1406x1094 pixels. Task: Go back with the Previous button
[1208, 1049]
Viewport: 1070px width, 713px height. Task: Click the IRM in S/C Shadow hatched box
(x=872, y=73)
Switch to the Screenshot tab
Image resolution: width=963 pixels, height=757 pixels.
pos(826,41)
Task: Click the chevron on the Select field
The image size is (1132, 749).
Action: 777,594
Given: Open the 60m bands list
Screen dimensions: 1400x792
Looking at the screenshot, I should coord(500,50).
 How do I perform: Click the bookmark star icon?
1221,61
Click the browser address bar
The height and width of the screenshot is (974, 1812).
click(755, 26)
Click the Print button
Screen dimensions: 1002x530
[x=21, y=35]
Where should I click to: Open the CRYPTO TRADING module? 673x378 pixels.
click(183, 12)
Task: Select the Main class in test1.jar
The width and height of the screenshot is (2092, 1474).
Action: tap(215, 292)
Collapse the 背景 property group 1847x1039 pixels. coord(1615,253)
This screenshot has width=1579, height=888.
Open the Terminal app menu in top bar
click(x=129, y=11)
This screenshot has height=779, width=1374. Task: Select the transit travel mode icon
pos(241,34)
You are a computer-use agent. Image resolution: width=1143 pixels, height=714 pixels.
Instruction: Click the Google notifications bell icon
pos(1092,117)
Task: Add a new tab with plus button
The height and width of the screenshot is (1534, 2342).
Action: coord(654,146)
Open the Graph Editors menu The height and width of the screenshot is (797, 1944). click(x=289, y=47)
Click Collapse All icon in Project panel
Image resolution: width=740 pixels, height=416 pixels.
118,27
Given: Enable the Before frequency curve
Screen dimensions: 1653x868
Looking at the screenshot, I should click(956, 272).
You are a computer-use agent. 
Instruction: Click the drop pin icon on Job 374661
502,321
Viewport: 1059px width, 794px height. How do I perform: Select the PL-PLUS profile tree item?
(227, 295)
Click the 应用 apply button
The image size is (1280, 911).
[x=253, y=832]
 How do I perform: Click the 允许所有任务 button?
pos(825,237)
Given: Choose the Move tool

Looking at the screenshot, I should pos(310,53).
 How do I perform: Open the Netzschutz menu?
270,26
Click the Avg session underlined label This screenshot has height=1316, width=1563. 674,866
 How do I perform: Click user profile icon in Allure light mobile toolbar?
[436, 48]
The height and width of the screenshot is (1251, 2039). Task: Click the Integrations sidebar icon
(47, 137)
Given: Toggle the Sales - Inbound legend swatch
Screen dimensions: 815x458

-.-.-

EXERCISE DETAILS
Repeat the lines from the one containing "Given: Choose the Move tool" through the end of the listing, exactly and without any other lines; both ends are included.

ANSWER TO THE EXERCISE
Given: Choose the Move tool

Looking at the screenshot, I should pos(310,53).
 How do I perform: Open the Netzschutz menu?
270,26
Click the Avg session underlined label This screenshot has height=1316, width=1563. 674,866
 How do I perform: Click user profile icon in Allure light mobile toolbar?
[436, 48]
The height and width of the screenshot is (1251, 2039). Task: Click the Integrations sidebar icon
(47, 137)
Given: Toggle the Sales - Inbound legend swatch
Screen dimensions: 815x458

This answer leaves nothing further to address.